## What to do
Copy out every line of the listing below word for word, but leave out the pictures.

## Extracted data
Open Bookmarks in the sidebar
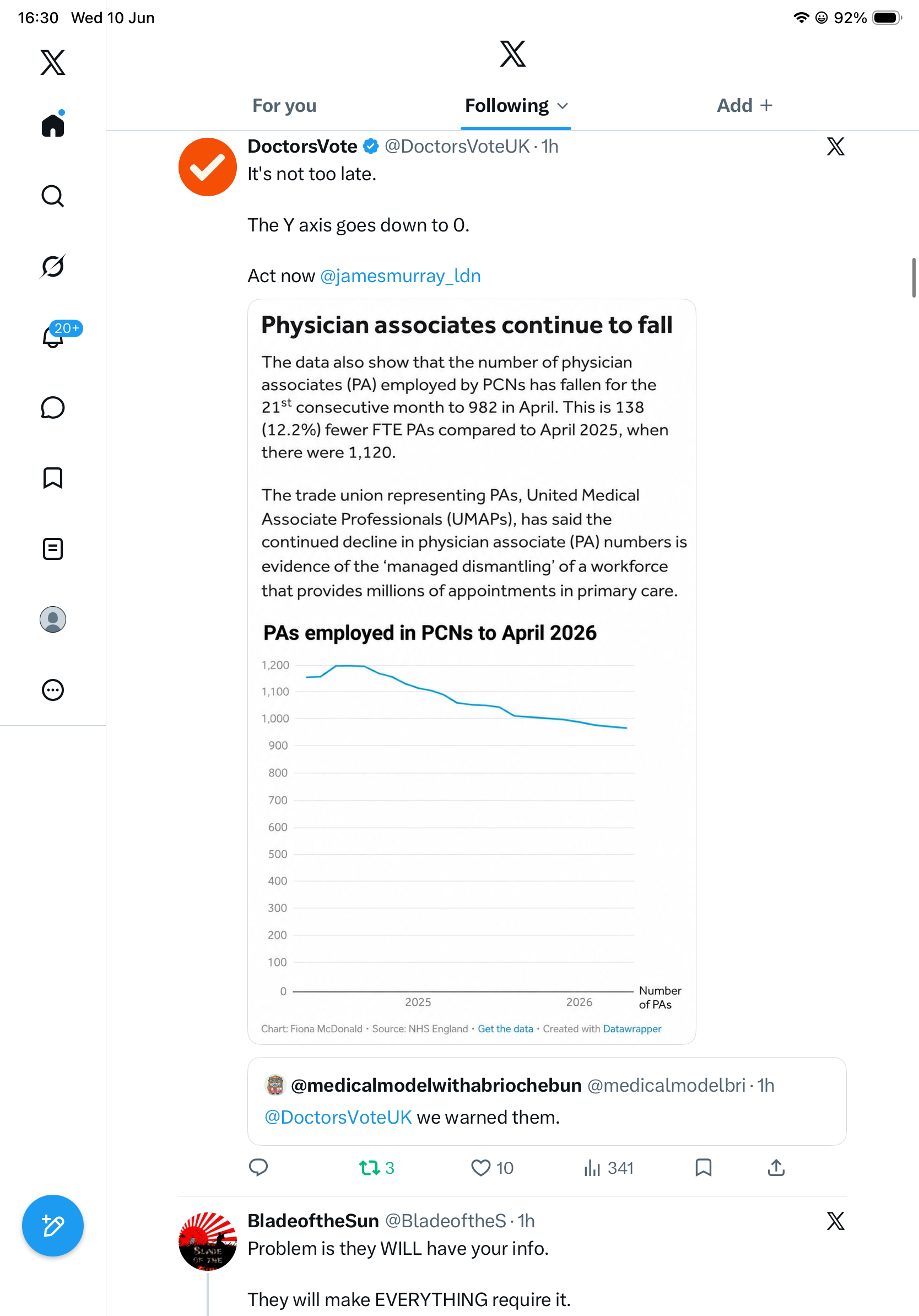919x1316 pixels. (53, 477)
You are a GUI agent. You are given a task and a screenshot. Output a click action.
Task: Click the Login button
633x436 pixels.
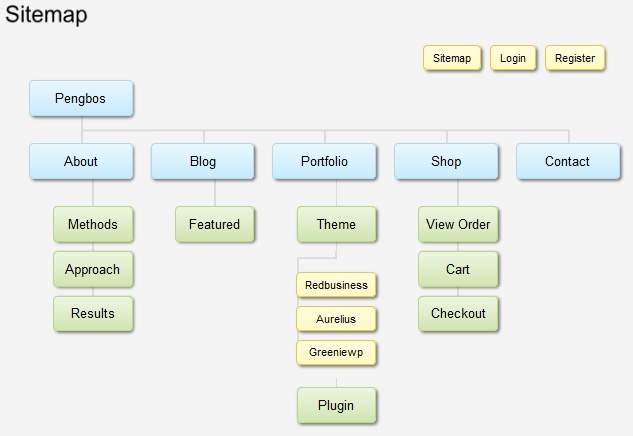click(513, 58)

## Finished task
Open Bookmarks in the sidebar
919x1316 pixels. (53, 477)
You are a GUI agent. You are given a task and a screenshot. Output a click action.
Task: Click the Login button
633x436 pixels.
click(513, 58)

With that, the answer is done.